Madagascar is busy! City streets are teeming with people, everyone knows everyone, and everyone has time to talk. Roads are packed with transportation devices uniquely configured for this country: ox carts, tuk-tuks, push-pushes, ancient Citroen cars from France, bikes, scooters, and the occasional BMW. There is nothing like the energy and sense of community in a Madagascar city.
But there is no mistaking that Madagascar is one of the poorest countries in the world. About three-quarters of its 30 million people live in the countryside, surviving as subsistence farmers. Most of the rest live in Antananarivo, the capital city, where unemployment is high and infrastructure is lacking.
Our first stop brought us to the newly restored Queen’s palace (gutted by fire in 2019 and an aging relic before that). The restoration is magnificent! The palace now houses a museum dedicated to Madagascar’s colorful history. Surrounding buildings reveal the lives of Madagascar royalty prior to French colonization. Sprawling below the palace, Antananarivo wanders over and between several large hills.
From Antananarivo we visited the beaches of Morondava, a busy center for fishing. A short boat ride transported us along canals frequented by Madagascar-endemic water birds and ended at a small fishing village, where the entire population is busy sorting fish, organizing nets and fixing boats.

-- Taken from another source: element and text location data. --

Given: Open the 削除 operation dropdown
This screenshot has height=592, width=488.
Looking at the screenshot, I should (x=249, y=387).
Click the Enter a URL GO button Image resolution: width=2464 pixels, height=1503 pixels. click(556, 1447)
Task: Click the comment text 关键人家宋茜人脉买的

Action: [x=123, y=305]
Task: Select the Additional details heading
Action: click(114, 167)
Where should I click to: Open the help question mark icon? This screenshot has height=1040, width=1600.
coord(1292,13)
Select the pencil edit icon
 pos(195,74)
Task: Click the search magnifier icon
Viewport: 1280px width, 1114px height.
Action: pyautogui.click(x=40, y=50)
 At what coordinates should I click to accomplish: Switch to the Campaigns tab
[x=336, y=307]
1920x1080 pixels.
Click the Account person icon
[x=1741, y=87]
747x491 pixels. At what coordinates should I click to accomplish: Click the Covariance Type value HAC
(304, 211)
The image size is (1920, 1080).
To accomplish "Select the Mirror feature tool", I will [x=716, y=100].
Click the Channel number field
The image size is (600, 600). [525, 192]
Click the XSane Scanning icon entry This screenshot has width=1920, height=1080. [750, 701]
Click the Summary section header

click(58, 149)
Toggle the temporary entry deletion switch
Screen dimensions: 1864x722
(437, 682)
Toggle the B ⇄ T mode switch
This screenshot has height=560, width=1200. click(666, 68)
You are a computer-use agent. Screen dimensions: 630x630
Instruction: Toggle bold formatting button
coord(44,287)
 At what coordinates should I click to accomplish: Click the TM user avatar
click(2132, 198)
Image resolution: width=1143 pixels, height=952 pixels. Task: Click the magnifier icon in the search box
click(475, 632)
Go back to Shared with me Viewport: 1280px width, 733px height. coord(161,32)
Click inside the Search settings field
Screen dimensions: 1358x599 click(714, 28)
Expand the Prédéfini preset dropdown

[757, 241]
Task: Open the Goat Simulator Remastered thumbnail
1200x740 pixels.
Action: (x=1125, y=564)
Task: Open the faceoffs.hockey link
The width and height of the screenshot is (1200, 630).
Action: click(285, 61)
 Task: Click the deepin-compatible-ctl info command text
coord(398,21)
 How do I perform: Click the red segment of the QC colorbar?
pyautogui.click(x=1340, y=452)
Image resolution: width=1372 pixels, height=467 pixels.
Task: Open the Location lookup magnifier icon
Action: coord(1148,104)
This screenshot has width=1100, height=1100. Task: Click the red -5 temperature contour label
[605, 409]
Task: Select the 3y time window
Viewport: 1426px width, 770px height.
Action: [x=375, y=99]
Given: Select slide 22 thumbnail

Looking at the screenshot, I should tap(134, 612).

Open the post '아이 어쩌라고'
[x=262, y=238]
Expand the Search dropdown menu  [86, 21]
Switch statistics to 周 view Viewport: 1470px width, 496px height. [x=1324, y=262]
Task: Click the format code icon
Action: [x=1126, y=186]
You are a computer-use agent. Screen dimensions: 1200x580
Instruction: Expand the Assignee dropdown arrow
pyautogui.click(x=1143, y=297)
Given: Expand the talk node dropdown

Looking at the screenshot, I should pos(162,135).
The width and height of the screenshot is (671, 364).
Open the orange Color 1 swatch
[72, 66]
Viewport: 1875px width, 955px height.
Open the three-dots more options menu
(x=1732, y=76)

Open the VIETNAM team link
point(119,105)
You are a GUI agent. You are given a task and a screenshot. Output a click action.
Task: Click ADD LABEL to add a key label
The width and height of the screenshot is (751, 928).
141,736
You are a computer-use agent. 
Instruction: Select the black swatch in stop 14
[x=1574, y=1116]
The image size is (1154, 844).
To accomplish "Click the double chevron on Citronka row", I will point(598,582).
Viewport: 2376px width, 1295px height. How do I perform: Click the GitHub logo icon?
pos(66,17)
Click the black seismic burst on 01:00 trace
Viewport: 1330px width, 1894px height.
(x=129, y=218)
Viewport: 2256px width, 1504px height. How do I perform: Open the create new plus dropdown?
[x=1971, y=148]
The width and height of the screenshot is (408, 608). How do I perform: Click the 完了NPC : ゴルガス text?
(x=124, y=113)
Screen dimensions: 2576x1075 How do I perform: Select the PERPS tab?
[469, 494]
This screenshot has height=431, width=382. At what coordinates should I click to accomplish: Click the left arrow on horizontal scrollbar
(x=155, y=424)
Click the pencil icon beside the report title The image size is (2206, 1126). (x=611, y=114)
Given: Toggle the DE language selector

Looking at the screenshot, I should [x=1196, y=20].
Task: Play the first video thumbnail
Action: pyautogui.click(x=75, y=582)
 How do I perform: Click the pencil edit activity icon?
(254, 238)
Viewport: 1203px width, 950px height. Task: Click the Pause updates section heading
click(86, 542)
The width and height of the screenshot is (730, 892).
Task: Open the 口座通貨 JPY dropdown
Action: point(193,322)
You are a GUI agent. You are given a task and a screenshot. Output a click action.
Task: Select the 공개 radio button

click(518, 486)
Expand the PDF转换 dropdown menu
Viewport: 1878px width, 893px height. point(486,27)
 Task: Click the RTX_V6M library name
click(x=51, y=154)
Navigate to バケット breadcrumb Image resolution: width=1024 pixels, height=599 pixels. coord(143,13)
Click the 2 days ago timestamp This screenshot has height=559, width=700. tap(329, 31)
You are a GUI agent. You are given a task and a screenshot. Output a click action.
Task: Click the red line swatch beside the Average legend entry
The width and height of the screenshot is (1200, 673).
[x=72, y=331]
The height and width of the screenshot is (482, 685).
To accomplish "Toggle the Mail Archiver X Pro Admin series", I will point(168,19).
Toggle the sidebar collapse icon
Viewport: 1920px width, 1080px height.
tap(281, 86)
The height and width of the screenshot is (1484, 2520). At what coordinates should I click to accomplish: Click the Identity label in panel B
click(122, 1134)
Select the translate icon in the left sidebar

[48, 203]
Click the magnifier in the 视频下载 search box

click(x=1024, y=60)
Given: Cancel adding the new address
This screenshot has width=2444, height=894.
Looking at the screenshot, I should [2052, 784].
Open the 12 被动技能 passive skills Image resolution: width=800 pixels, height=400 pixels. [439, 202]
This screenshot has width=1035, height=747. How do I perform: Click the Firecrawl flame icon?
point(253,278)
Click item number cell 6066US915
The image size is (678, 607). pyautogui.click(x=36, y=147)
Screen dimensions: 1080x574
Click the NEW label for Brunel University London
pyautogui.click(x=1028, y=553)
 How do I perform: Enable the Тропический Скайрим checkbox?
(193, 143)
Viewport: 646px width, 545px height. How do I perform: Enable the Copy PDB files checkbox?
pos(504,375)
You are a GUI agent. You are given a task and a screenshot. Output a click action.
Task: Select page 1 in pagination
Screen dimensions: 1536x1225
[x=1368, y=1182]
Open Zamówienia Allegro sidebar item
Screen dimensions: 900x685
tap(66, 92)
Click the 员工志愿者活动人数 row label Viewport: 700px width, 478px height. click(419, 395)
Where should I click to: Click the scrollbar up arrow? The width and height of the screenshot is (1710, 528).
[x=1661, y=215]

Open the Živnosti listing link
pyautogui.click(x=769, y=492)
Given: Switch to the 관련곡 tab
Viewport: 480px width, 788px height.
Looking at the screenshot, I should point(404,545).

A local was proud to tell me that the town of 4000 people has three churches, one school and hundreds of iconic handmade outrigger-style fishing boats.
Our usual highlight at Morondava is photographing Baobab Alley, and this year was special as we photograph these curious upside-down trees at sunrise, sunset, and also as the Milky Way set amongst their branches. Spectacular! And then an unusual highlight: we have just parked at Kirindy Private Reserve (part of Kirindy Mitea National Park) when our local guide rushed up.
“Fossa!” he says, “A pair is mating, just here!” Then he rushed off along a trail. Seeing a fossa is like finding the pot of gold at the end of a rainbow. Seeing a pair of fossa mating is, well, incredibly unlikely. Fossa are unique to Madagascar and are the island’s only predatory mammal. They are cat-like animals, about lynx-sized, and they hunt lemurs. In all my trips to Madagascar, I have seen just one fossa, mostly asleep in the deep shade of a tree. This year we spent an hour photographing two fossa cavorting 20 feet up a tree.
Our photo tour focusses on wildlife, especially lemurs, but we explored much more. This year we visited a sapphire mine, where dozens of pits have been dug, entirely by hand. A team of men toss shovelfuls of dirt up a thirty-foot slope. Women strain the dirt through a small screen and pick out handfuls of rock. It’s tough work but pays relatively well.
About the lemurs: this year Berenty is plush with new life. Dozens of brown lemurs, ringtails and Verraux’s sifakas were carrying tiny babies on their bellies and backs. We followed the lemurs closely as they hopped from tree to tree. Sometimes it was simplest to just sit and wait for the lemurs to come to us.
We met several other species of lemurs at Andasibe. Each morning we heard the call of the Indri. Indri are the largest lemurs in Madagascar—in fact, the world. Curious animals, they descended from the treetops to check us out and strike a few poses. Gorgeous golden diademed sifakas danced across meadows in easy reach of our cameras.
Palmarium shows off its own unique lemur population. Our local guide found us several species of diurnal lemurs: brown, black, black and white ruffed, and crowned, plus nocturnal species like the aye-aye, mouse and dwarf lemurs. There was no end of opportunities to create unique lemur portraits. A bigger challenge was to capture these unusual animals in action: jumping, playing, or quickly ping-ponging their way through the forest.
Madagascar is a fun and challenging tour. We captured such a wide variety of subjects that we were certain to go home with exciting new images that we had never taken before.